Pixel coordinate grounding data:

★ ★ ★ ★ ★ ★ ★

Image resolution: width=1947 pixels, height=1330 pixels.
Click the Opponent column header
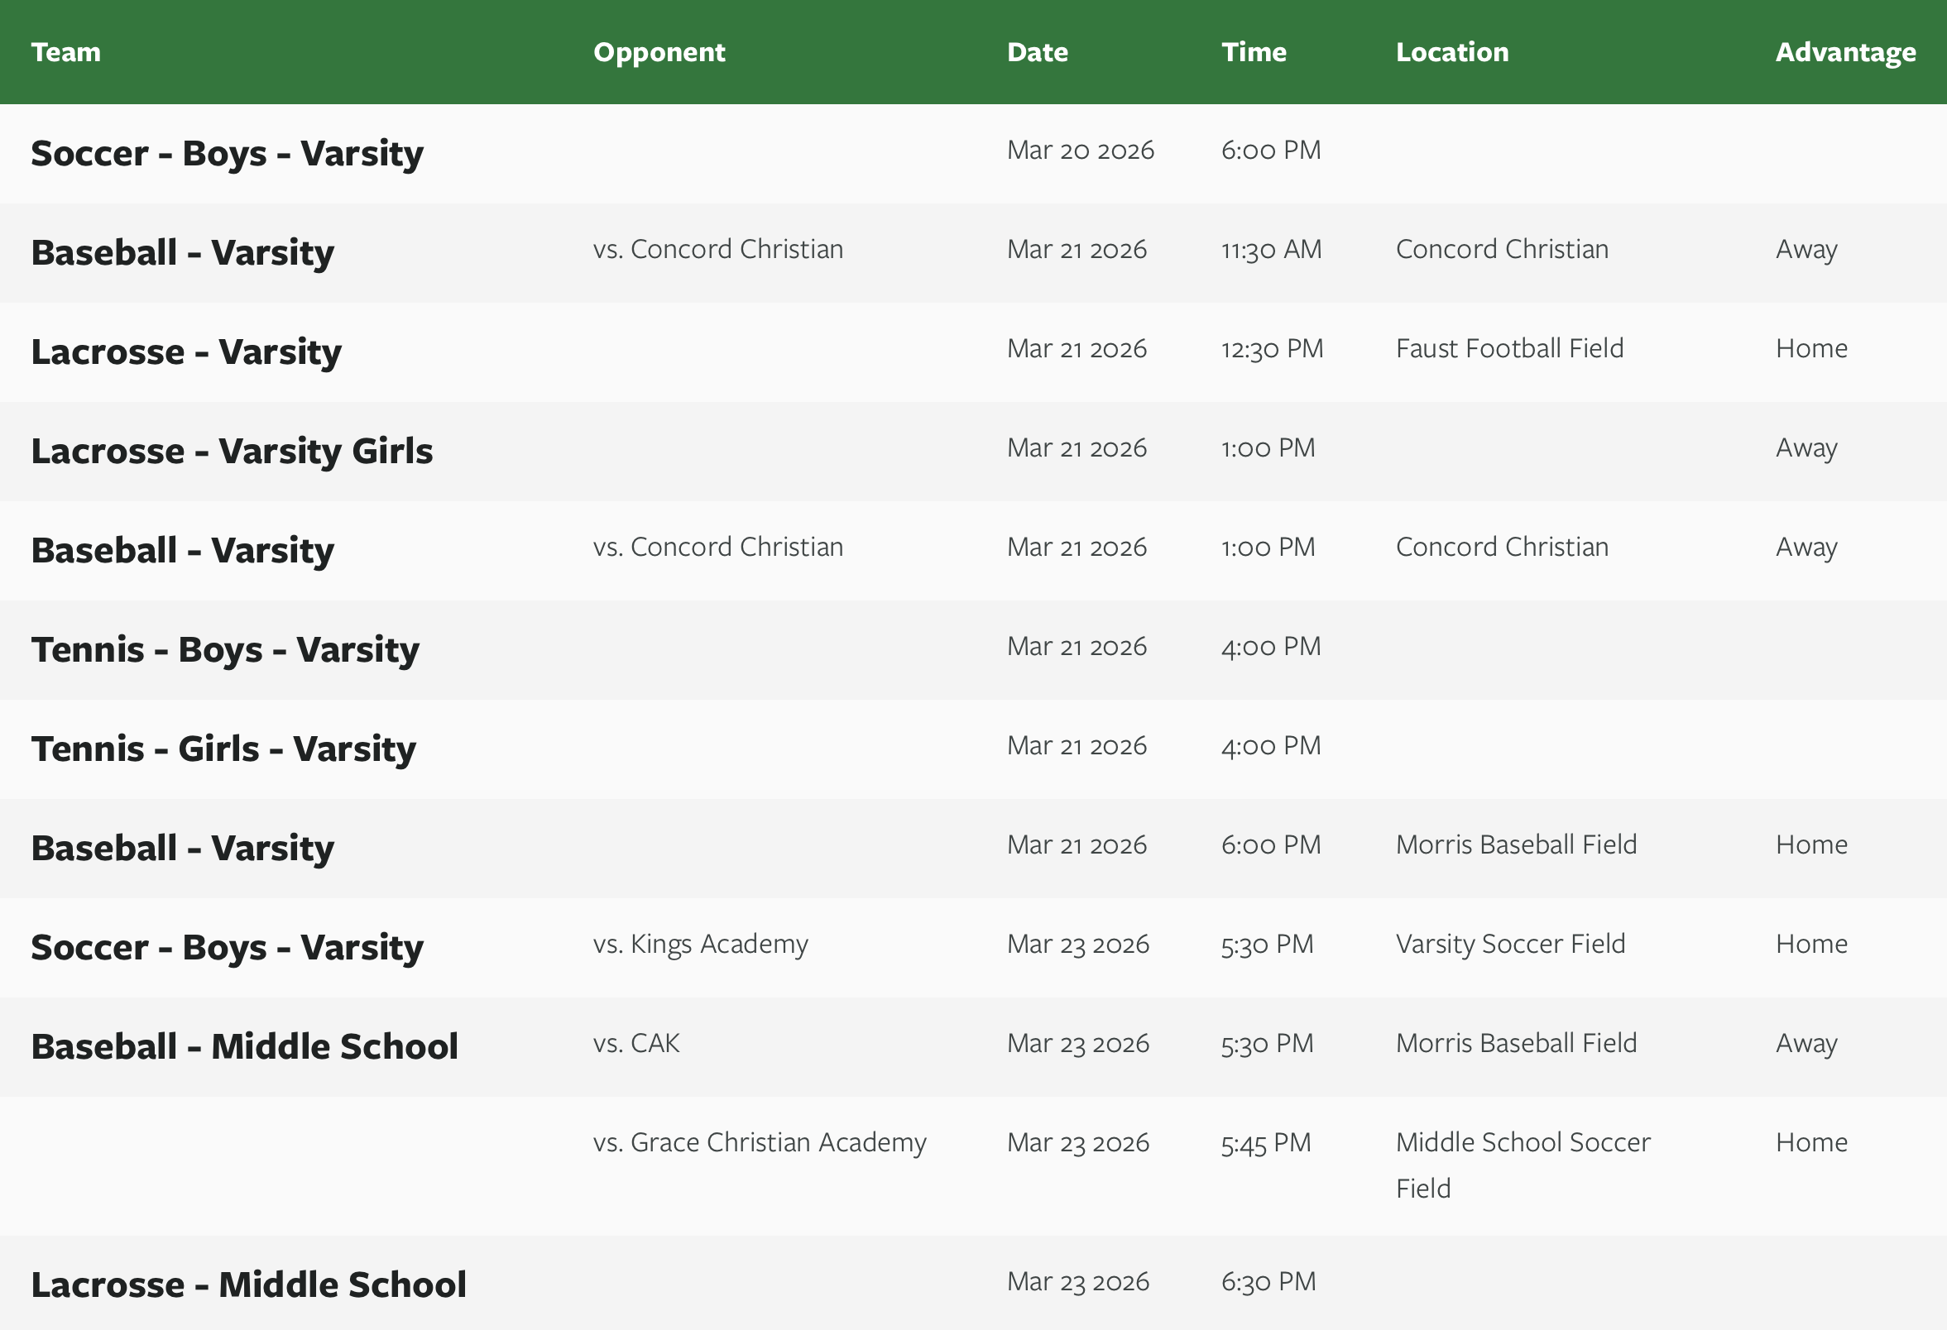coord(658,52)
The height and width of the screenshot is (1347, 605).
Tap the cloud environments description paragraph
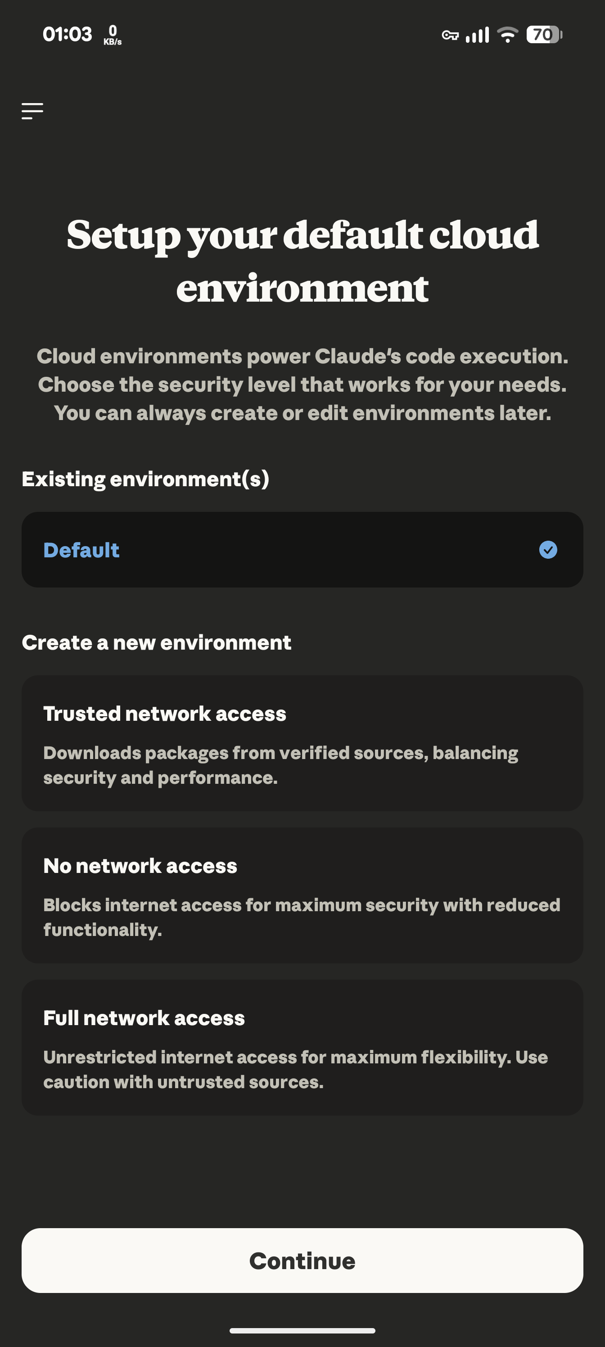pos(302,385)
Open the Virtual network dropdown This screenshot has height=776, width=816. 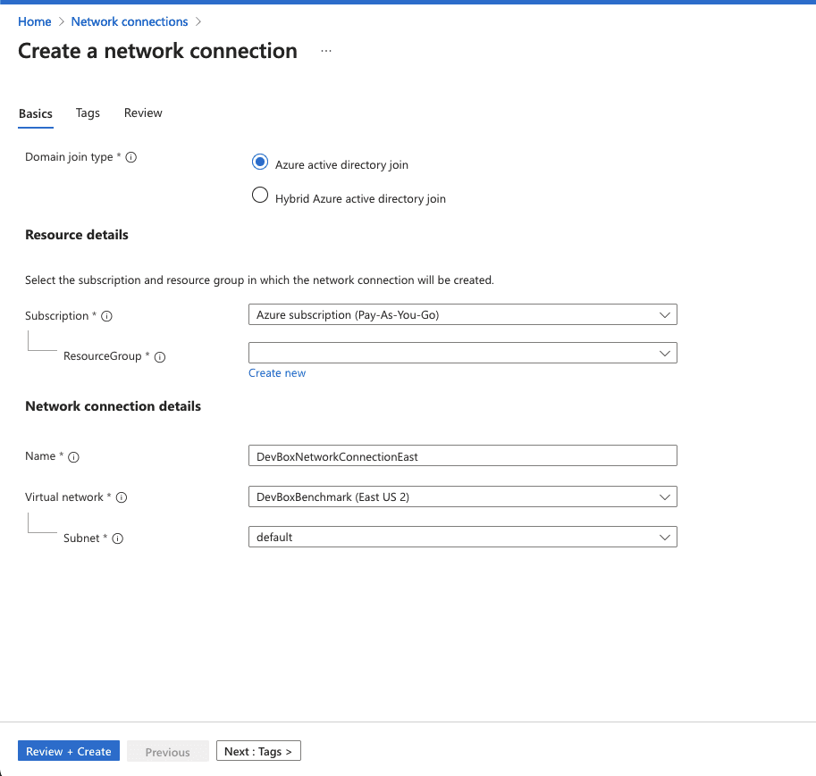(x=462, y=496)
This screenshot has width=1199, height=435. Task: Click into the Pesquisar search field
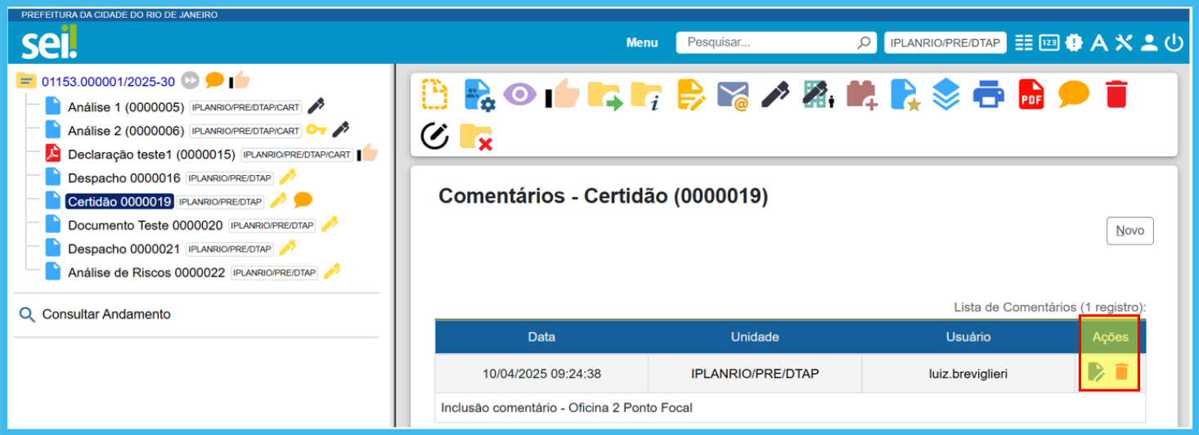pyautogui.click(x=769, y=43)
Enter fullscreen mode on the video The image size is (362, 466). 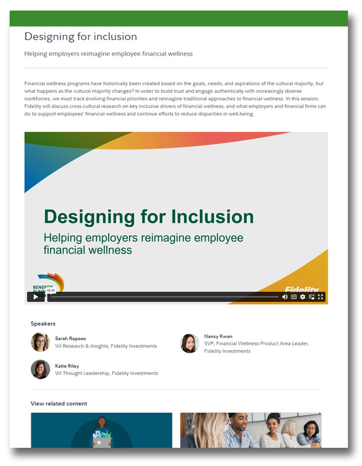tap(321, 297)
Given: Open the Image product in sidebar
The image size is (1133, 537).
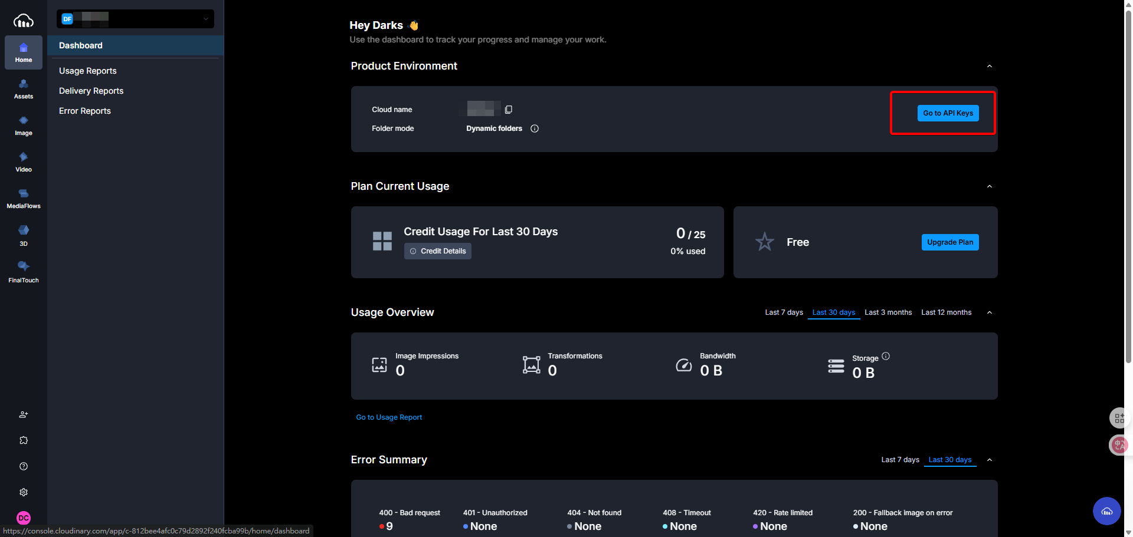Looking at the screenshot, I should (23, 126).
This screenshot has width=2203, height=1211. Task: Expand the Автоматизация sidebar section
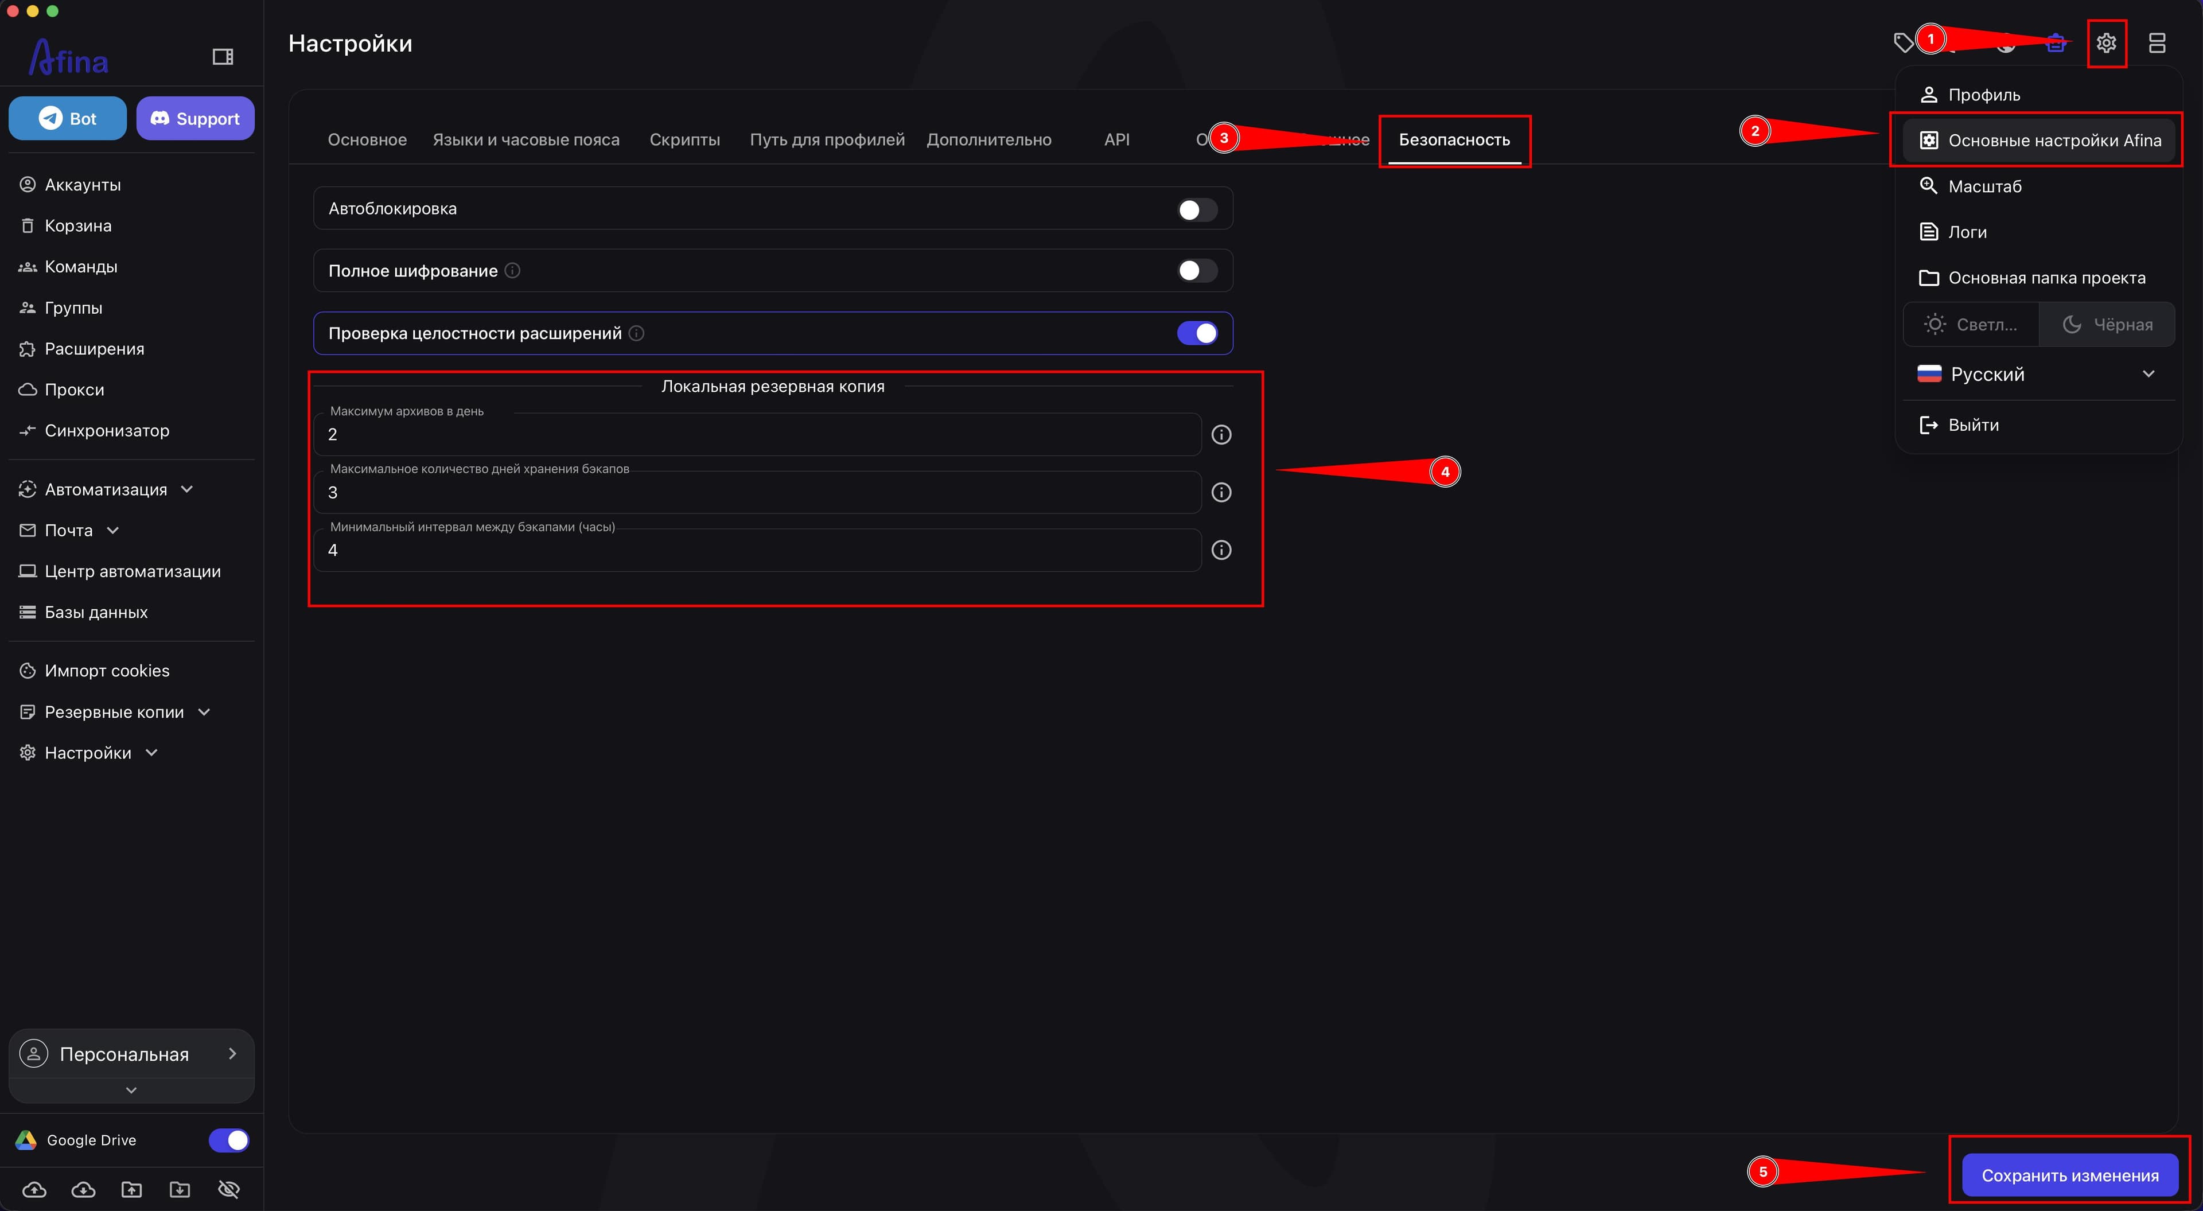point(106,489)
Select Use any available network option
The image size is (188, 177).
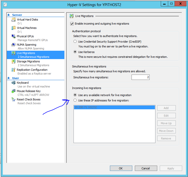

★ ★ ★ ★ ★ ★ ★

### Problem statement
Skip all pictures. Copy exactly the lines from the one containing "This screenshot has width=2203, height=1211." through the end of the records, both ends included.

### Expected output
This screenshot has width=2203, height=1211. Task: Expand the Автоматизация sidebar section
point(106,489)
Select Use any available network option
The image size is (188, 177).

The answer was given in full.